There are docs resources like https://diataxis.fr/ that categorise documents based on format and intended audience.
They don't say where you should start, or what order you should write docs.
I'm currently thinking README > reference > tutorial > how-tos. Agree/disagree?
miniblog.
I'm still tinkering with the website for my PL experiment. I want the styling to express "labour of love hobby project".
Choosing what program to show on the home page is really hard too. All the keywords are links like Racket.
What do you think? https://www.garden-lang.org/
I regularly see the phrase "all Xs are Ys, but not all Ys are Xs" in teaching material. Even material for children!
I have to re-read it every time. I very much prefer "Y is a more general category than X" or "X is a subset of Y".
Do people find this phrasing helpful, or is it poor pedagogy?
Over a sufficiently long time horizon, all code you write is legacy code.
I've written difftastic packaging instructions: https://difftastic.wilfred.me.uk/packaging_difftastic.html
The different distros have taken different approaches, so I'm trying to help with common gotchas — don't forget the man page!
Feedback welcome, especially if you've ever packaged something 🙂
The "line of death", where the browser UI splits between trusted UI elements and UI controlled by the website.
Also argues that HTTP warnings are better than HTTPS padlocks, because there's incentive to spoof padlocks lower on the page.
https://emilymstark.com/2022/12/18/death-to-the-line-of-death.html
Further tinkering with diagnostics, following feedback!
* Two lines of context above and below now.
* The caret is included in the line below where possible.
* Syntax highlighting of keywords.
I kinda feel that smart context sizing would be better. What do you think so far?

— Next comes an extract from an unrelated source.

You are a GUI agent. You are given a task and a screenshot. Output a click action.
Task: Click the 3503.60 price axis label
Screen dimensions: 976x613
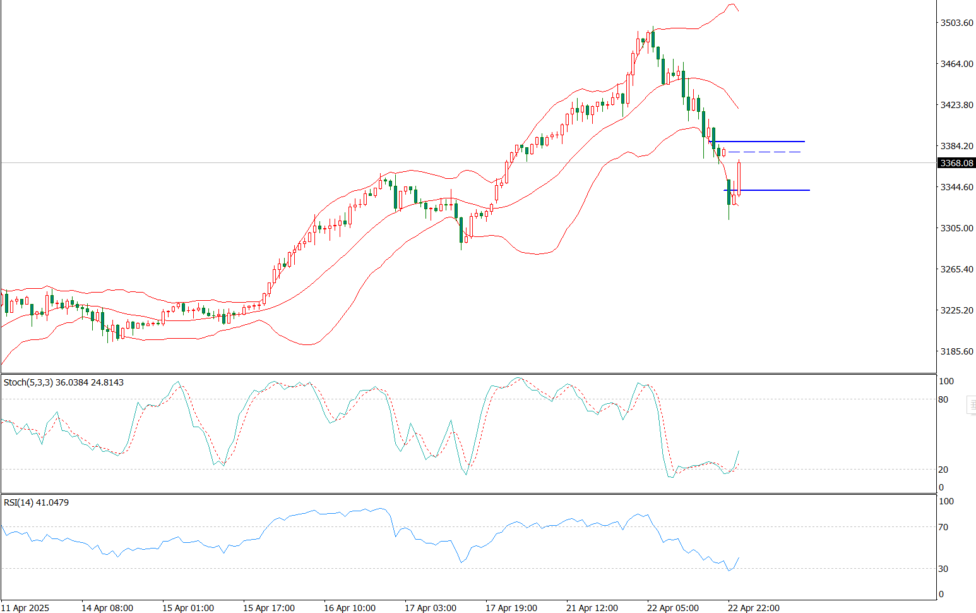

I'm experimenting with diagnostics formatting.
* I've added a left margin, showing both the file name and line numbers
* I'm showing one line of context above/below the offending line.
* I'm using grey for comments.
What do you think? Is there anything you'd change?
Trying the nix CLI today, and I'm seriously impressed with the formatting of its --help output.
Indented warnings, italics, bullets, even adding a left border to code snippets! It's a nice reminder to take full advantage of terminal features to help the reader.
I've heard of 'blub languages', where you don't realise that other languages have better abstractions until you've experienced them.
I think the same thing happens with individual features. I've seen several C++ folks miss variadic generics in Rust, but I've not written enough C++ to feel it.
Designing UIs is such a hard problem.
Sometimes I try a bunch of options and I settle on "this one seems the least annoying".
I'm not sure if I should use the term "text diff" or "textual diff" to refer to a conventional, line-oriented diff of text in difftastic.
Any opinions? Which seems clearer to you?
I frequently find myself running:
$ slowish
$ slowish | jq
$ slowish | jq | grep
I feel there must be a better way to build up pipelines incrementally without re-running.
I could save each output to a file, but it's more verbose, and most of these tools have nicer output when stdout is a TTY.
There are *so many* ways that reading a text file can fail.
Maybe it doesn't exist, it's a broken symlink, it's actually a directory, it's not the encoding you expected, or perhaps you just don't have the correct permissions.
Reporting good errors is surprisingly labour intensive.
When writing long-lived programs (daemons etc) in Rust, I find myself asking *where* I should put data.
In a GC'd language it's just "I have a string" but Rust forces me to find somewhere to put it.
You do get a performance benefit for this work though.
On the challenge of writing accurate source spans on Unicode source code: https://reedmullanix.com/posts/unicode-source-spans.html
Also (see footnotes) a fair number of LSP clients assume UTF-8 despite early versions of LSP mandating UTF-16!
I'm trying to decide the best voice for PL documentation.
Passive: "`let` can be used with destructuring."
Reader focused: "You can use `let` with destructuring."
Describing the PL: "FooLang supports destructuring with `let`."
Anyone have opinions or best practices?
I'm coming round to the view that a main function shouldn't take arguments.
For example, in Rust you have to call std::env::args() to get CLI arguments.
This makes Hello World less verbose, and gives you more flexibility in setting up CLI argument parsers.
The word "agent" is so overloaded in the AI space.
Sometimes it means a sophisticated interaction system, but other times it just means API.
I think it's partly a sign of how new the space is. We don't have consensus on the best way to use these systems yet.
I've seen "cons cells" and "cons pairs", but today I saw "conses", which is new to me.